Au moins 241 personnes ont été tuées dans une attaque délibérée des forces de sécurité soudanaises contre un sit-in à Khartoum le 3 juin 2019, a affirmé jeudi l’ONG Physicians for Human Rights (PHR).
Cet épisode est le plus sanglant du mouvement de contestation du régime de l’ancien président Omar el-Béchir qui a duré cinq mois et fait plusieurs centaines de morts, selon divers bilans. Il s’est produit après le départ de M. Béchir en avril 2019.
Malgré la chute d’Omar el-Béchir écarté par les militaires, les Soudanais ont continué à manifester voyant dans son remplacement par un Conseil militaire un « coup d’Etat ».
Le 3 juin 2019, les forces de sécurité sont intervenues pour faire cesser le sit-in organisé devant le QG de l’armée à Khartoum. Après avoir attribué l’attaque à des « hommes en uniformes », les autorités ont fini par reconnaître qu’elle avait été menée par les forces de sécurité.
Elles ont toutefois affirmé que des manifestants ont été tués « par erreur ». Un comité de médecins, proche des manifestants a avancé un bilan de 127 morts mais les autorités n’ont parlé que de 71 tués.
Pour PHR, une ONG américaine documentant les graves violations des droits humains par le biais de la médecine notamment, il s’agit en réalité d’une série d' »attaques violentes et planifiées (des forces de l’ordre) contre les manifestants prodémocratiques ».
« Ces forces ont ciblé intentionnellement les travailleurs et les établissements de santé par le harcèlement, l’intimidation et la violence et ont soumis les manifestants, hommes et femmes, à des violences sexuelles et sexistes », a accusé l’ONG dans un communiqué accompagnant son rapport de 61 pages.
Le rapport de PHR, intitulé « Chaos et feu, une analyse du massacre du 3 juin 2019 à Khartoum » est basé sur des entretiens avec 30 survivants de l’attaque, des témoignages, des évaluations cliniques et l’analyse de milliers de photos et vidéos.
Ces éléments fournissent des « preuves irréfutables d’actes de violence inadmissibles contre les manifestants prodémocratie, notamment des exécutions extrajudiciaires et des actes de torture, un usage excessif de la force, des violences sexuelles et sexistes, et la disparition forcée de manifestants », a souligné PHR.

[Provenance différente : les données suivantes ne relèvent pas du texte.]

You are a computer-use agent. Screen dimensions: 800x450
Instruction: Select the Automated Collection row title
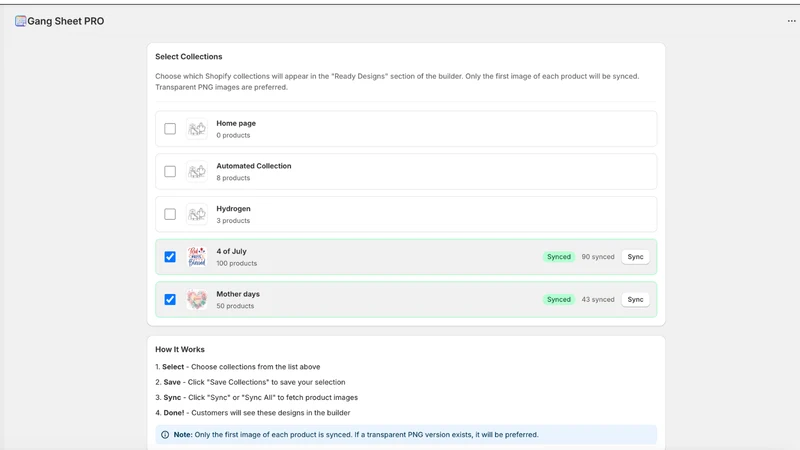point(254,166)
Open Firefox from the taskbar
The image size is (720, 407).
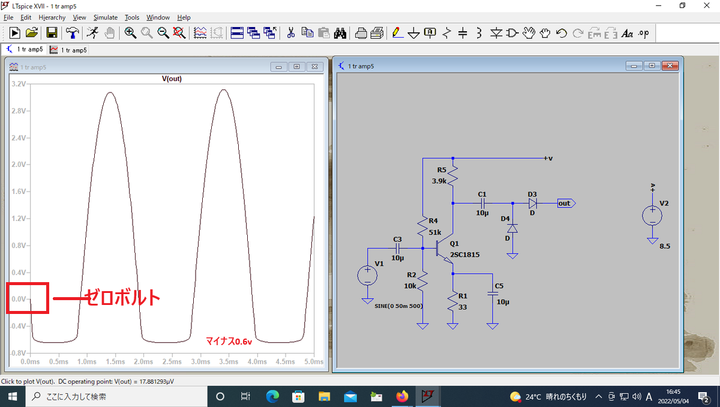tap(402, 397)
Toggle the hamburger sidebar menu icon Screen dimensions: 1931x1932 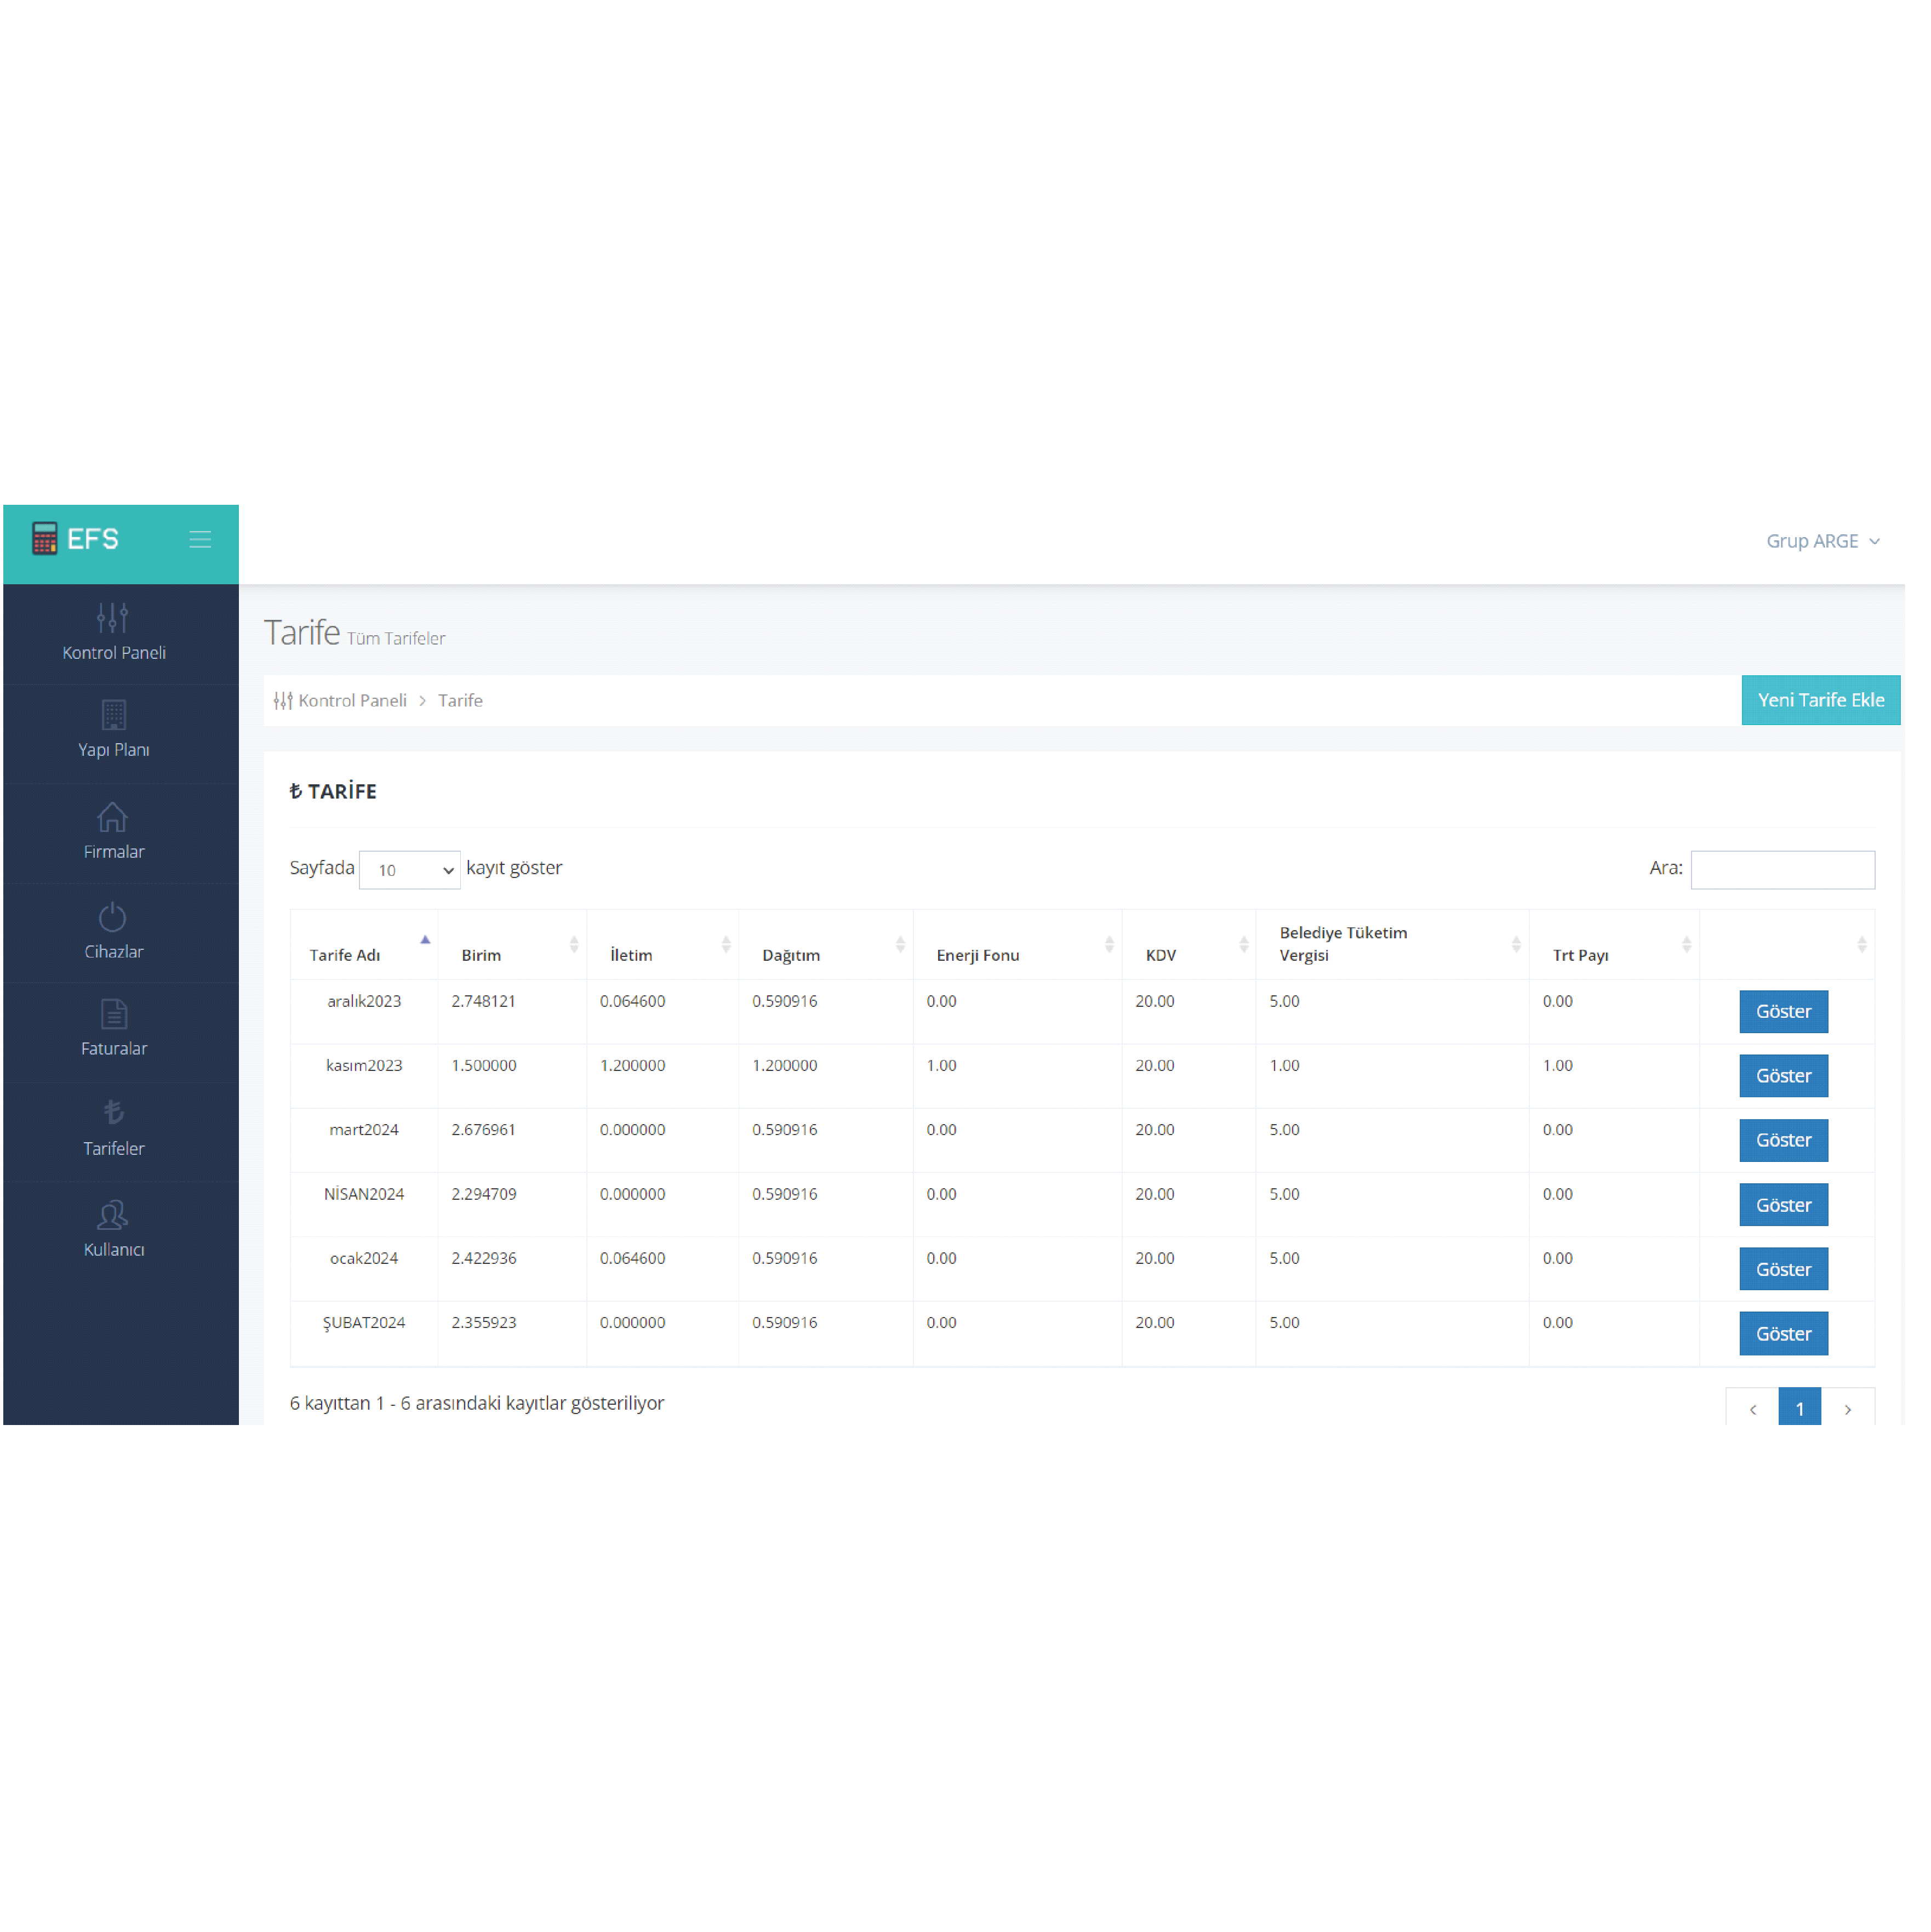coord(200,540)
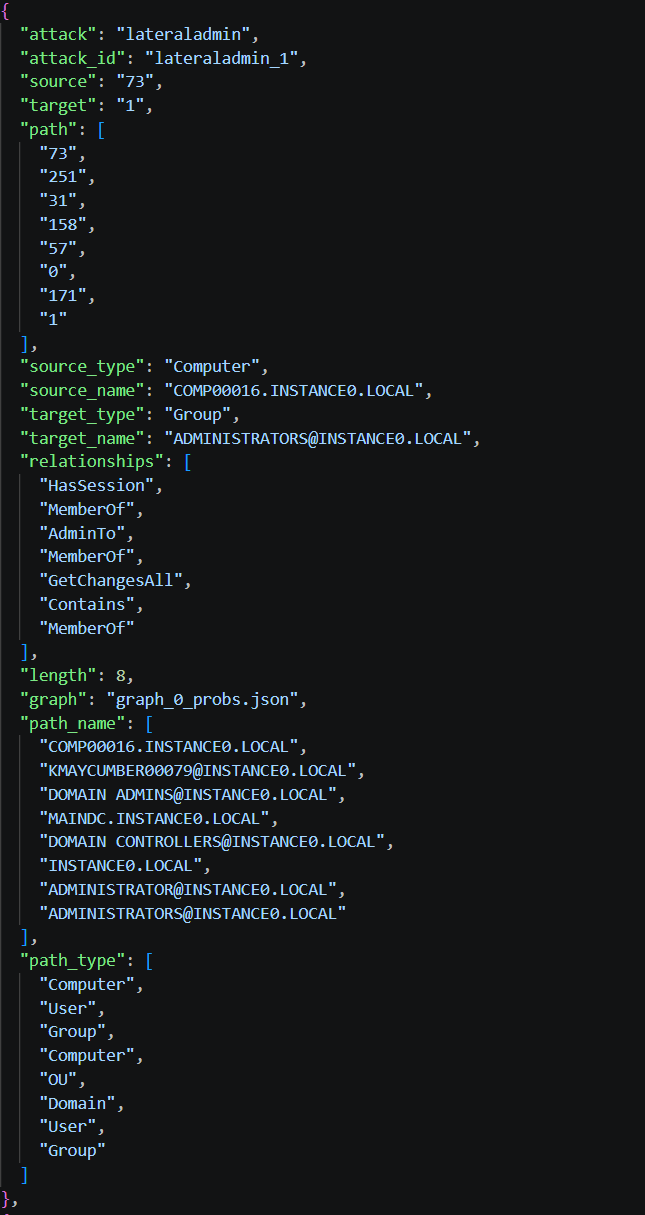Click the "path_name" array opening bracket
Image resolution: width=645 pixels, height=1215 pixels.
149,723

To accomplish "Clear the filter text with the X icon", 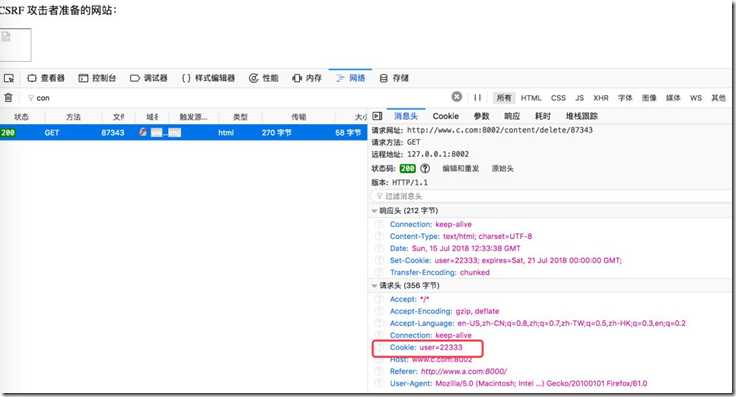I will pos(456,97).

« Le massacre du 3 juin contre les civils soudanais des mains des forces de sécurité est une violation flagrante des droits humains », a déclaré Phelim Kine, directeur de la recherche et des enquêtes de PHR.
Une commission d’enquête soudanaise n’a toujours pas rendu ses conclusions définitives sur cet épisode sanglant de la contestation près de dix mois après les faits.
Les militaires se sont associés en août 2019 aux civils au Soudan pour former un Conseil souverain afin de superviser la transition vers un régime civil. Le premier gouvernement post-Béchir a prêté serment le 8 septembre.